▸ Action item:
The reply has to be a number alone, equal to how many lines in the entries below hold the string "image".

---------- Dataset excerpts

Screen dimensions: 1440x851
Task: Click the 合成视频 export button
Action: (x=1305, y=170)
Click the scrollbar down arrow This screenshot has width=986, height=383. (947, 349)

--------------------
---------- Dataset excerpts

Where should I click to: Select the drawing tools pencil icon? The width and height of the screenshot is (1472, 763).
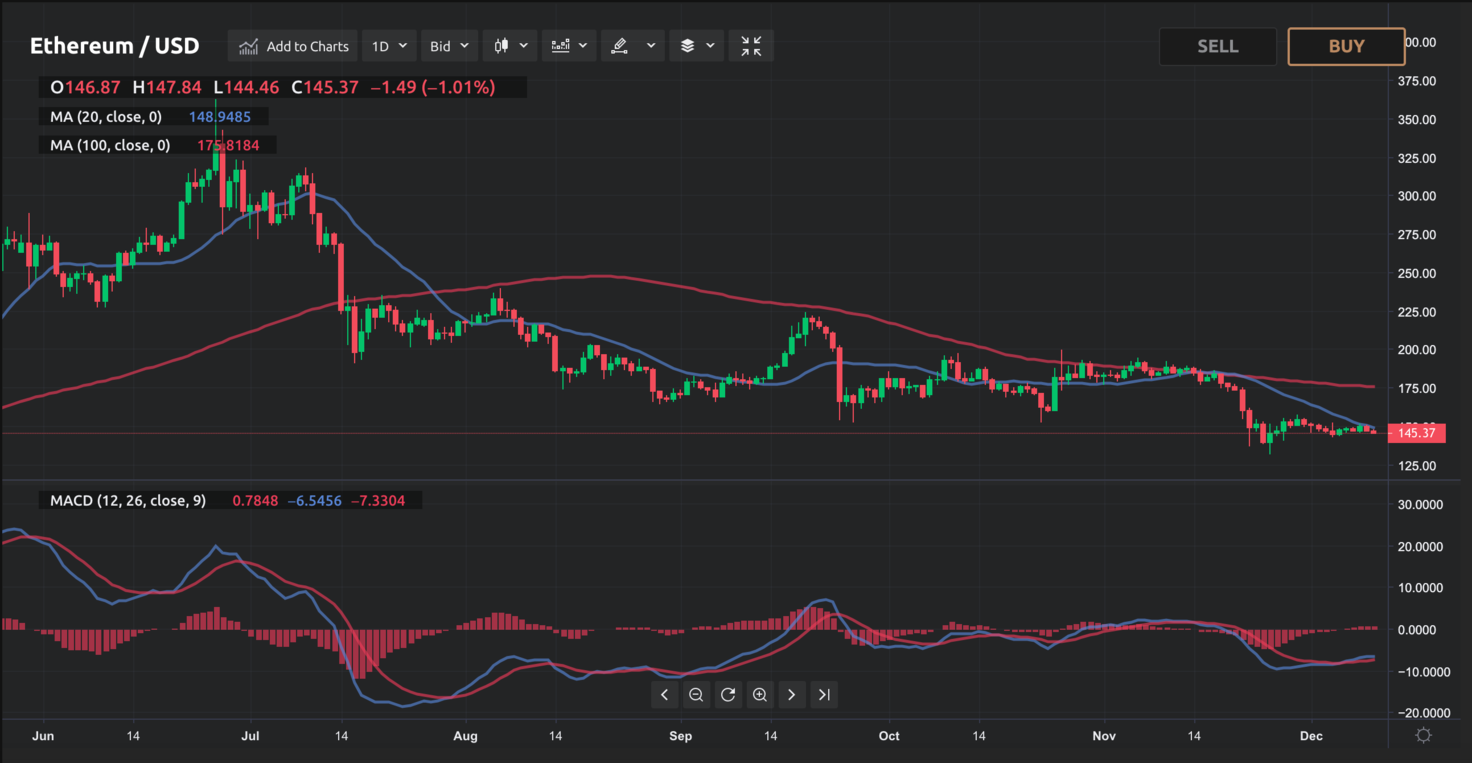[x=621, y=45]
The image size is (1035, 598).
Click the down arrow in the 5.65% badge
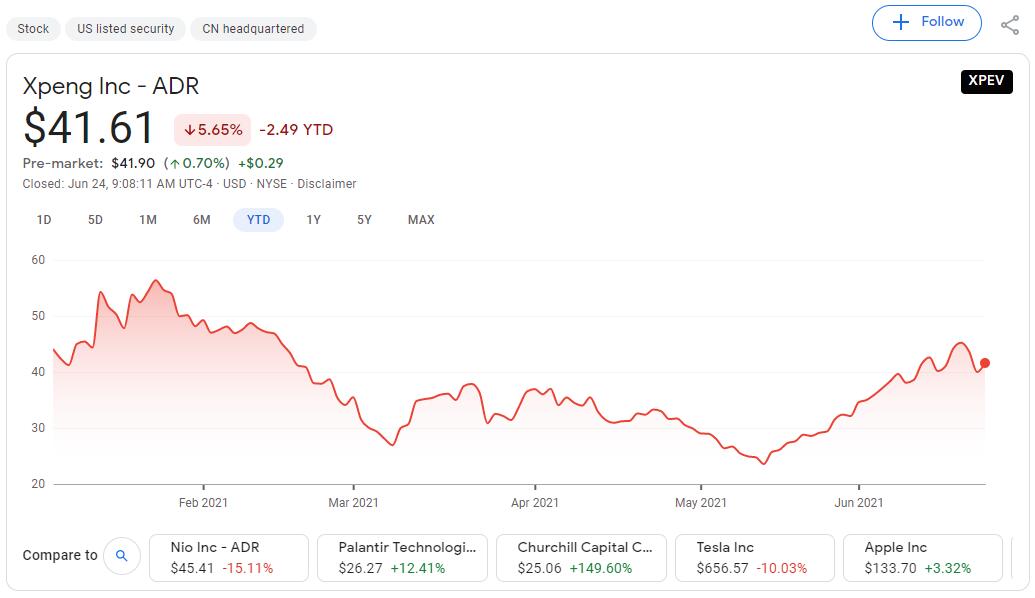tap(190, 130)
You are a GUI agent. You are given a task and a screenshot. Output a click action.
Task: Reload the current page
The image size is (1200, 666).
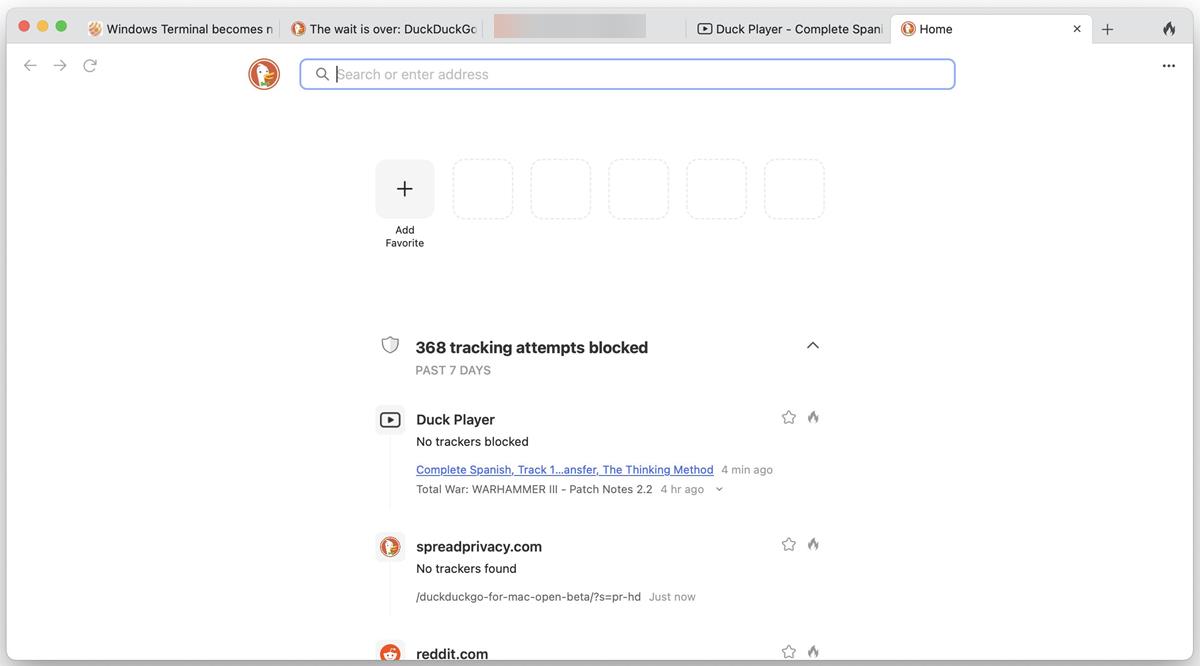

--------------------
---------- Dataset excerpts

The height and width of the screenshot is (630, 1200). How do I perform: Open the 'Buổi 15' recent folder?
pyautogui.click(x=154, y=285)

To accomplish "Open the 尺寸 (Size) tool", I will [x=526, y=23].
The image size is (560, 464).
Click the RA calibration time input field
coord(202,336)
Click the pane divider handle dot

--------------------

▸ Response:
3